Following the acquisition, NCBA will serve as the cornerstone investment vehicle for Nedbank’s East African strategy while remaining listed on the NSE. Its brand, customer relations, and human capital decisions will remain anchored locally. Currently, Nedbank has only a representative office in East Africa, so there will be no need for significant integration of systems and operations in the region.
The combined strengths of both organizations are expected to create considerable synergies. Nedbank will enhance NCBA’s Corporate and Investment Banking capabilities through its global presence, regional expertise, and capacity for cross-border collaboration. Access to Nedbank’s increased resource base will also support NCBA’s growth in Kenya and other East African markets. As a subsidiary of Nedbank, NCBA employees will gain access to career development opportunities across multiple regions, while customers will benefit from an expanded range of capabilities and an increased lending capacity.
Nedbank has expressed its intention to preserve NCBA’s brand, governance structures, operational model, and management team.
John Gachora, NCBA Group Managing Director, commented: “Nedbank is an ideal partner for our growth in the East African region. Nedbank holds around 16 to 17 percent of the market share for loans and deposits in South Africa and leads in vehicle and commercial property finance with 36 percent market share in each. Their strong ESG ratings place them in the top 10 percent globally. Their solid balance sheet will help us scale our operations in our current markets and explore the investment opportunities in DRC and Ethiopia. We are proud of the brand we have built and look forward to making it central to Nedbank’s East Africa expansion.”
Jason Quinn, Chief Executive of Nedbank, commented: “Nedbank’s strategic objective is to grow and diversify outside our core Southern Africa market, and East Africa is a key region for that growth. We are excited to partner with a strong and established financial services firm like NCBA to help us achieve these growth ambitions.”

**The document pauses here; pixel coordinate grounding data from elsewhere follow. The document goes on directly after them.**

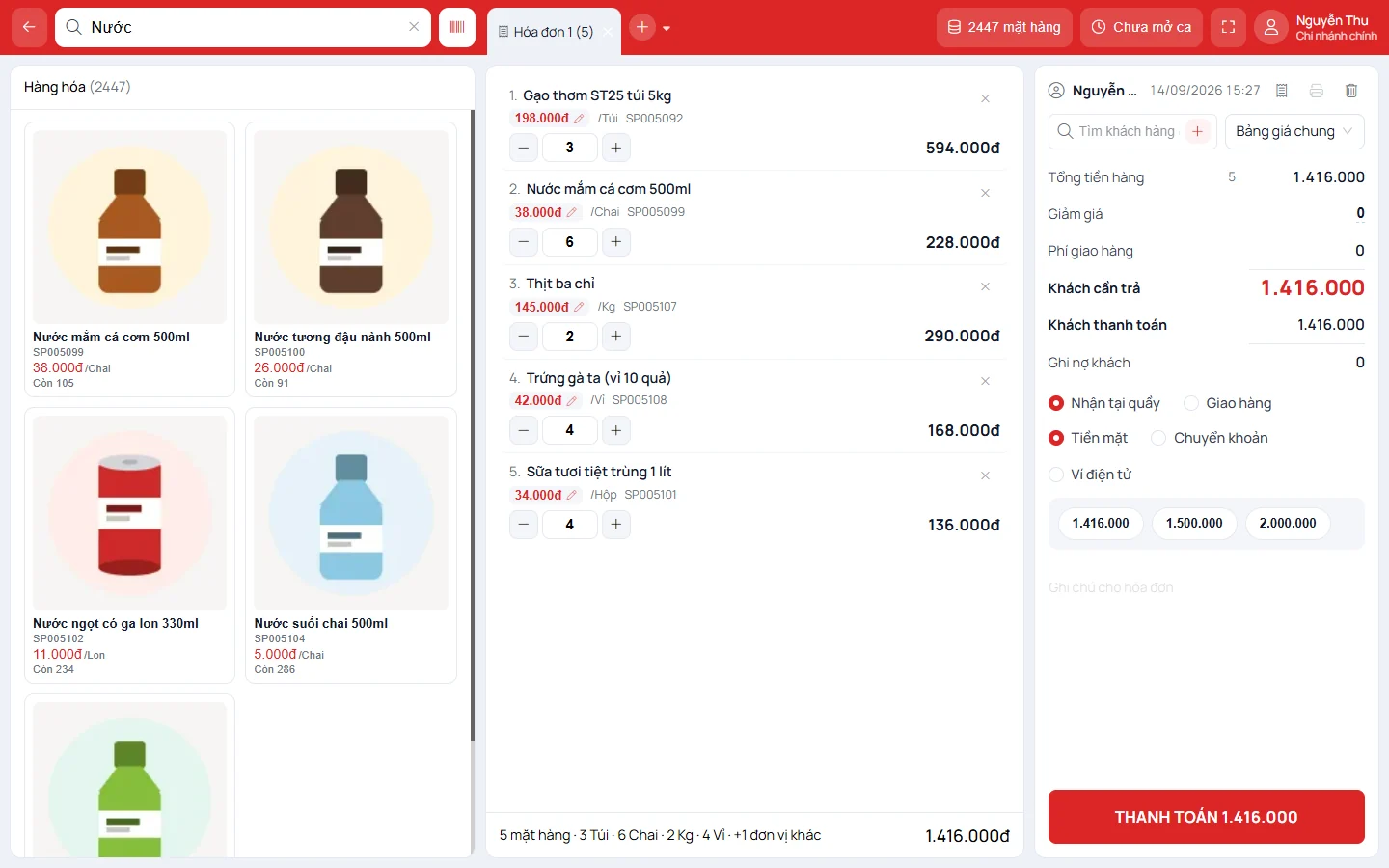Clear the search box text
The height and width of the screenshot is (868, 1389).
click(414, 27)
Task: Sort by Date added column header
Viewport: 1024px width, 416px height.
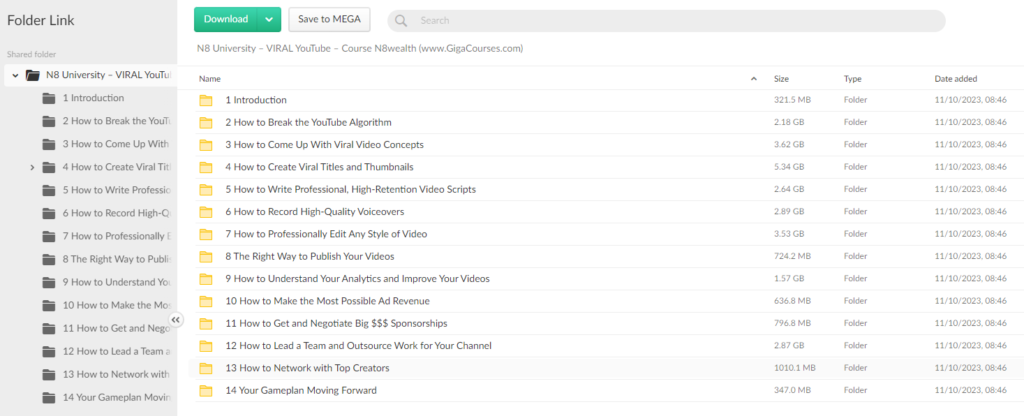Action: click(957, 78)
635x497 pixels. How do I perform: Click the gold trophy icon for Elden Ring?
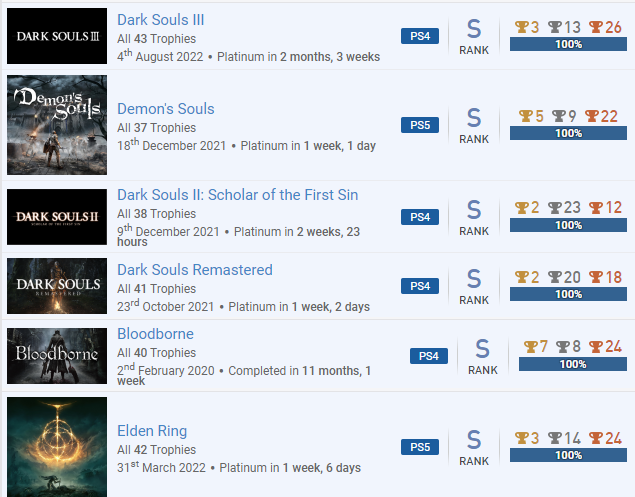click(x=521, y=438)
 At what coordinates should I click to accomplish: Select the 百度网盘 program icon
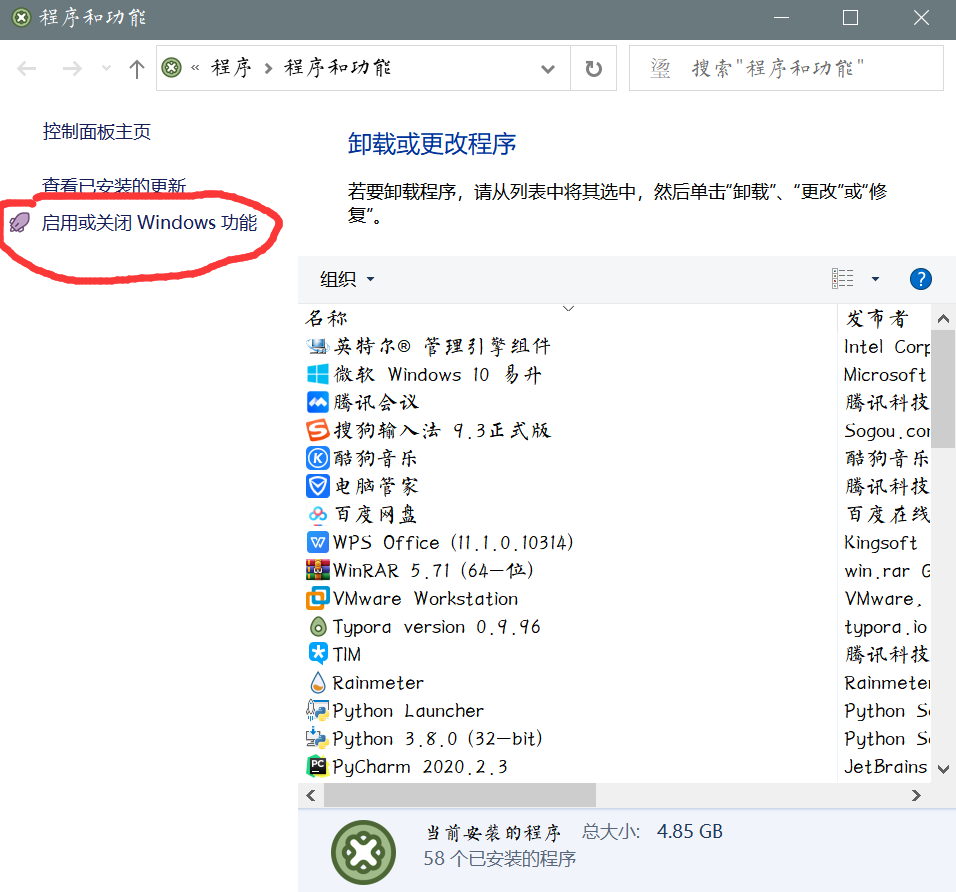[317, 514]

Jason added: “Kenya’s role as a regional financial hub, supported by strong institutions, sophisticated markets, and a dynamic technology sector, makes it a natural anchor for Nedbank’s East African expansion, including in Rwanda, Tanzania, and Uganda. The region’s stable operating environment, consistent macroeconomic performance, youthful, urbanizing population, and vibrant business community further enhance its growth potential.”
With this investment, Nedbank and NCBA are poised to anchor Kenya as a gateway into the broader East African markets where NCBA operates. The region, with a population of roughly 190 million and a GDP approaching USD 300 billion, represents a significant opportunity. Additionally, Ethiopia, with a population of approximately 136 million and a GDP of around USD 135 billion, and the Democratic Republic of Congo (DRC), with 110 million people and a GDP of approximately USD 70 billion, offer further growth potential.
The transaction is subject to regulatory approvals, including from the central banks in the relevant jurisdictions, and is expected to close within six to nine months.
About NCBA Bank Uganda
NCBA Bank Uganda Limited is a subsidiary of NCBA Group PLC, East Africa’s third-largest bank, with an asset base of UGX 960 billion and a strong liquidity profile. Formed through the merger of NIC and CBA Banks in 2020, NCBA combines extensive corporate and retail banking experience with leading innovations, offering a wide range of products from mobile banking and asset finance to tailored investment solutions. Focused on relationship management and customer success, NCBA empowers clients to achieve their financial goals while contributing to regional economic growth.